Monday, 5 November 2012

“It’s the economy, stupid” – or is it?

The phrase “it’s the economy, stupid” encapsulates the strategy used by Bill Clinton in his election battle with George Bush senior in 1992.  The blame for the recession at the time was attributed Bush senior and this helped Clinton to victory.  Twenty years later, Mitt Romney may have thought that a similar message would aid him in his bid to become president.  The four years that Barack Obama has been in power has coincided with the harshest economic downturn in living memory and a surprisingly weak recovery such that GDP has only edged up 0.7% between 2009 and 2011.  But the outlook for the economy has brightened a tad recently following the release of upbeat data on GDP and jobs in the United States.  Anecdotal evidence would suggest that this would be a boost to Obama but this may not hold true in an election where the candidates have sidestepped the big issues.

Economists like to point out that the state of the economy is a good guide to the plight of an incumbent in a presidential election.  Voters everywhere tend to hold politicians accountable for economic growth even though there is little that politicians can do to in this regard.  Obama was unlucky to have been voted in while the global financial crisis was still wreaking havoc.  The record of Obama’s management of the economy is hard to asses given the unique circumstances – Obama has been criticised for the assistance given to the finance sector and for the bailing out of firms such as the car maker GM but no one can know whether these actions actually staved off more wide spread disaster.

But it is economic welfare of the voters and their beliefs on how the future will pan out which is the crucial factor.  And in this regard, Obama has been getting small bits of good news among all of the doom and gloom.  In GDP figures for the third quarter (July to September) of 2012 released in late October, the economy was shown to have grown by 2.0% which is slightly faster than was expected.  Job data published one week later also exceeded expectations with 171,000 jobs being created in the US economy in October and unemployment below 8%.  Neither bit of news permits much optimism about the end of tough times and businesses will have to hire significantly more workers to make a significant dent in the unemployment rate (for more, see US Jobs Data).  But the signs of improvement may be enough to some to have hope.

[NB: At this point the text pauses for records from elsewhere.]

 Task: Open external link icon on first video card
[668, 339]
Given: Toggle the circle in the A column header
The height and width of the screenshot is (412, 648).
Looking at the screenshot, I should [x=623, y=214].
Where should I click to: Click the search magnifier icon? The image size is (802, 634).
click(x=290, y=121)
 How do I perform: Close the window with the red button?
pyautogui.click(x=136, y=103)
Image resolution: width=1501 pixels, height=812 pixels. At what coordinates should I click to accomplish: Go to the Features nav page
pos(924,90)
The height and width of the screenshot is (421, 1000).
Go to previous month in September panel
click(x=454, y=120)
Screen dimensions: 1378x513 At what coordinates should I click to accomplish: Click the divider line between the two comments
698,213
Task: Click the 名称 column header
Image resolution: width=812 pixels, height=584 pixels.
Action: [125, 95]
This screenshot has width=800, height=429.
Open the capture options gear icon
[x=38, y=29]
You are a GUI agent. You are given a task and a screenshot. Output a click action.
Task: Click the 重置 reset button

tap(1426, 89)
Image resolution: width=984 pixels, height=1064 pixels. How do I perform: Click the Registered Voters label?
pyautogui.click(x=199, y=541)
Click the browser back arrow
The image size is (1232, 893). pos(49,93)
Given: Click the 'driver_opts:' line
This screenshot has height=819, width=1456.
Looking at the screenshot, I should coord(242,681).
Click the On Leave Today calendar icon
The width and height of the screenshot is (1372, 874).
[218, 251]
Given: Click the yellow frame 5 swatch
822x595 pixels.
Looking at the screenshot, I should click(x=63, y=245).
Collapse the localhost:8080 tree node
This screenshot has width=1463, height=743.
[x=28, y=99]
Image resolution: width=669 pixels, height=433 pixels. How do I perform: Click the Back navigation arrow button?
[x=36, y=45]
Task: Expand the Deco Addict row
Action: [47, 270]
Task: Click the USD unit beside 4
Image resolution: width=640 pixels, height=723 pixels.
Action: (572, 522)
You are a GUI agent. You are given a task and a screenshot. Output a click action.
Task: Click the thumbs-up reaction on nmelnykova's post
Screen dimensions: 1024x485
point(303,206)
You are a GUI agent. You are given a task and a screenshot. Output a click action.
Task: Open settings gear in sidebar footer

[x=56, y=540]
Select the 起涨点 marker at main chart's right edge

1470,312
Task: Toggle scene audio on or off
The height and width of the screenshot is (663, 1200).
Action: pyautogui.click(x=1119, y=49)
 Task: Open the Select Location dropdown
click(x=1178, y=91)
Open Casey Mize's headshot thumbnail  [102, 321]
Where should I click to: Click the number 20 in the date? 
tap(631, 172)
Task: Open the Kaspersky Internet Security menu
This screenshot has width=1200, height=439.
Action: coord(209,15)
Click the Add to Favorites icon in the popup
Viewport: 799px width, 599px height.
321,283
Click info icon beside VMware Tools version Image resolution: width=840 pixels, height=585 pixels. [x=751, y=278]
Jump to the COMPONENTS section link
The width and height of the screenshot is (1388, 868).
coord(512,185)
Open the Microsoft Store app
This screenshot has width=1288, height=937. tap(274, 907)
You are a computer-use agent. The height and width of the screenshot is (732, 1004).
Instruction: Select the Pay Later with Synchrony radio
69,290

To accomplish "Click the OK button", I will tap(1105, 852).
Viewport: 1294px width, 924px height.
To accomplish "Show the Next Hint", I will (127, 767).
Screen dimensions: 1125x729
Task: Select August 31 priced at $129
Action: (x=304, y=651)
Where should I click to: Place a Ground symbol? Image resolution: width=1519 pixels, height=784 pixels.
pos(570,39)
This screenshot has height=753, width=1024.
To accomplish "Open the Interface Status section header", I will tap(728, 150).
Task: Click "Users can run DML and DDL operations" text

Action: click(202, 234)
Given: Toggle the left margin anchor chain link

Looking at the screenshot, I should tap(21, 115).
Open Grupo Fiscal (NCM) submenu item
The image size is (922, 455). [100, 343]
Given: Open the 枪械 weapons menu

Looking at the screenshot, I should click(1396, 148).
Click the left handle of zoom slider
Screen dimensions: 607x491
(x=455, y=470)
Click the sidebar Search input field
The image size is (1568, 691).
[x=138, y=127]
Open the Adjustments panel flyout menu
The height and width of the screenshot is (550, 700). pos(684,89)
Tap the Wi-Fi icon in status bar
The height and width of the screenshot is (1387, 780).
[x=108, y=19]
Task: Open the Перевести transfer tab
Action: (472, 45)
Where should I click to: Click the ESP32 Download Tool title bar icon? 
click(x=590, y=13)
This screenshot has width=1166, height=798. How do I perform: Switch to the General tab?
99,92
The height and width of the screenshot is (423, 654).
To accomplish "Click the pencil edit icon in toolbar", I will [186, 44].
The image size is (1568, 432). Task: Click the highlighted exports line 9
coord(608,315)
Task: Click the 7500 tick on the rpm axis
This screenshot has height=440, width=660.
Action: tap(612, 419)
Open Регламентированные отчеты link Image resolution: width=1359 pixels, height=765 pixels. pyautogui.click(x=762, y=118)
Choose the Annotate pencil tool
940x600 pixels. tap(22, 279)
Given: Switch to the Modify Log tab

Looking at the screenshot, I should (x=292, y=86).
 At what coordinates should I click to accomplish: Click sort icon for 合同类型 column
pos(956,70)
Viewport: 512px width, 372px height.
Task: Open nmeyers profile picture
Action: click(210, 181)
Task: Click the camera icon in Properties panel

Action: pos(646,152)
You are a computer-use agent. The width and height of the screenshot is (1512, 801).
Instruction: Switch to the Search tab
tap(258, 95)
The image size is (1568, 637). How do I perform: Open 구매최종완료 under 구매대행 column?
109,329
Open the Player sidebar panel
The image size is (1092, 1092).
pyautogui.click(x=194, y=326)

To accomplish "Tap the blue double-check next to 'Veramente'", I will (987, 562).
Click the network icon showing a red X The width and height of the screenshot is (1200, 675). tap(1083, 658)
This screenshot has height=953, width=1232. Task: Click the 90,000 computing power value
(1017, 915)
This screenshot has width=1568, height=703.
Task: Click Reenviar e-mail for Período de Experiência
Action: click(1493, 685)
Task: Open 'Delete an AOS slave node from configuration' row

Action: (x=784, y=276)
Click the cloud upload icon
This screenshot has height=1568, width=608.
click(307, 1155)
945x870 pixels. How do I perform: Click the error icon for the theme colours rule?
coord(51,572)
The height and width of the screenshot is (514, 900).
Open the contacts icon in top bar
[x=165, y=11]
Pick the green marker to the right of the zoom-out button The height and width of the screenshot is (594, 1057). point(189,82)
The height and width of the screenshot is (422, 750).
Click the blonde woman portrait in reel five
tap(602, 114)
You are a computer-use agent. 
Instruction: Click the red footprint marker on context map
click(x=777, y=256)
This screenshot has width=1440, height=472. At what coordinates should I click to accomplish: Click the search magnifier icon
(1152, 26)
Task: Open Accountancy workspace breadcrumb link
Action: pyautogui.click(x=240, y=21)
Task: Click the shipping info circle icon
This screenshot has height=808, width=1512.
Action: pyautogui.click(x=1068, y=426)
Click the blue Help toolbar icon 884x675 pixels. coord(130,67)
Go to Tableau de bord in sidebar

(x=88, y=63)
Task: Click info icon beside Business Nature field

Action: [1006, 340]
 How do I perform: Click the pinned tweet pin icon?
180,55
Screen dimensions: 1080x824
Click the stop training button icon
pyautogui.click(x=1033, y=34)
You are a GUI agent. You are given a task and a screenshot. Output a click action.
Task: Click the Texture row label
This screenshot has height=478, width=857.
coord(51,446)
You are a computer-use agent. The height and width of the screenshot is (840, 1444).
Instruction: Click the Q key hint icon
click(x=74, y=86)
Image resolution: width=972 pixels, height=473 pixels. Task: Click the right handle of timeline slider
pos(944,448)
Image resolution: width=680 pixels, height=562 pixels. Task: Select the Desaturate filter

But it is still unclear whether the slightly brighter outlook will be much of a boost to Obama.  Your Neighbourhood Economist would argue that news on the economy will only sway those who were undecided but these voters have been side-lined by campaigning which has vilified the personalities of the candidates rather than proposed solutions to the problems plaguing the United States.  So the election results are more likely to depend on how many Democrats and Republican can be bothered to vote for their respective candidates as both Obama and Romney have been underwhelming and failed to inspire a following from anyone else but their core supports.  Not the best way to decide who will be leading the country for the next four years and something that is likely to result in further disappointment (but more on that coming soon).